Do giz ao balcão: a trajetória da inovação gastronômica
Uma fruta onipresente em feiras, mercados e quintais brasileiros tornou-se o pilar de um modelo de negócio em franca expansão. Em Goiânia, três professores decidiram diversificar suas fontes de renda e trocaram parte da rotina acadêmica pelo empreendedorismo, apostando em uma premissa simples: servir manga fatiada em copos, acompanhada de temperos personalizados. O que parecia uma ideia trivial revelou-se um sucesso comercial, alcançando faturamentos mensais que chegam a R$ 70 mil por unidade.
A inspiração para o projeto surgiu após o trio observar modelos de negócios similares no exterior. Antes de consolidar a marca, os sócios avaliaram diversas frentes, como a instalação de mercadinhos autônomos em condomínios e a locação de equipamentos. Contudo, a escolha recaiu sobre a fruta por unir praticidade, memória afetiva e um produto com o qual o consumidor brasileiro possui identificação imediata.
Estratégia de mercado e o poder do consumo por impulso
Com um aporte inicial de R$ 65 mil, o primeiro quiosque foi inaugurado em um shopping center da capital goiana. A localização foi escolhida a dedo, visando o alto fluxo de pedestres e o potencial de compra por impulso, fundamental para apresentar um produto novo ao público. A estratégia mostrou-se eficaz, superando rapidamente as expectativas dos fundadores.
A proposta de valor da marca é descomplicada. Além da manga filetada, os clientes podem customizar o consumo com limão, sal, mel e diferentes tipos de pimentas. O cardápio evoluiu com o tempo, incorporando outras opções, como o abacaxi, para diversificar a oferta. Observou-se ainda um fenômeno curioso: o hábito dos clientes de caminharem pelos corredores do centro comercial consumindo o produto, o que gerou uma divulgação espontânea e contínua da marca.
Expansão e o modelo de franquias
O sucesso inicial pavimentou o caminho para a profissionalização e o crescimento através do sistema de franquias. Atualmente, a operação conta com unidades em Belo Horizonte, em Minas Gerais, e em São Bernardo do Campo, no estado de São Paulo. Para novos investidores, o custo de entrada para abrir uma franquia varia entre R$ 120 mil e R$ 230 mil, dependendo da estrutura e localização.

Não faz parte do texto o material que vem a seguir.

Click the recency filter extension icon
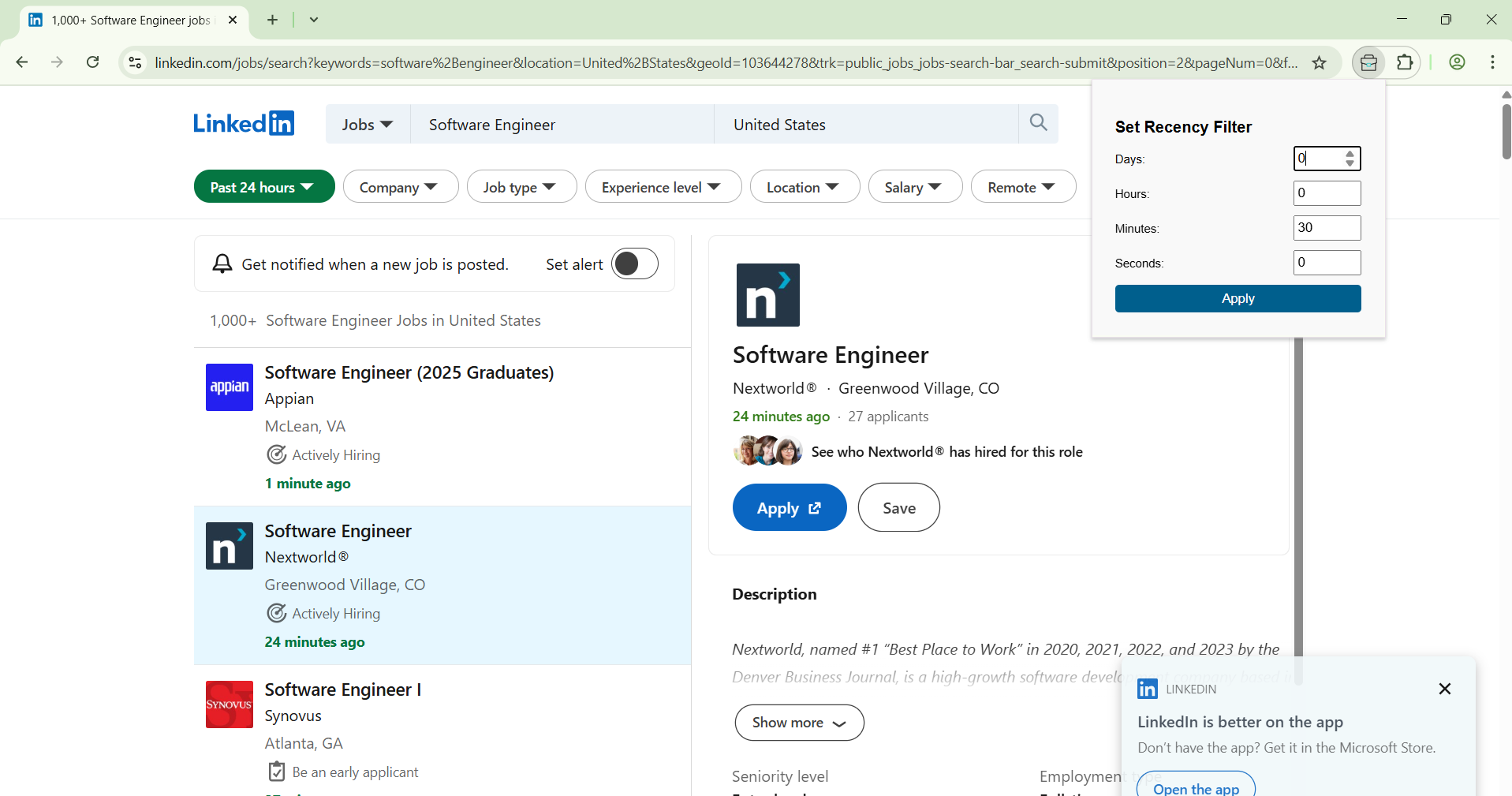 coord(1368,62)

Os dados financeiros apontam para uma operação robusta, com cada unidade registrando um faturamento mensal médio entre R$ 60 mil e R$ 70 mil. Segundo os empreendedores, o foco atual está na consolidação da presença nacional, no fortalecimento das estratégias de marketing e no desenvolvimento de novos itens para o portfólio. A trajetória da empresa é detalhada em portais especializados como o Pequenas Empresas & Grandes Negócios.
O futuro do empreendimento
O que começou como uma alternativa para gerar renda extra consolidou-se como um negócio estruturado. A capacidade de transformar um alimento simples em uma experiência de consumo prática é o diferencial que os sócios pretendem levar a outras regiões do Brasil. A dedicação à inovação e a manutenção da qualidade do produto são apontadas como os pilares para a sustentabilidade da marca a longo prazo.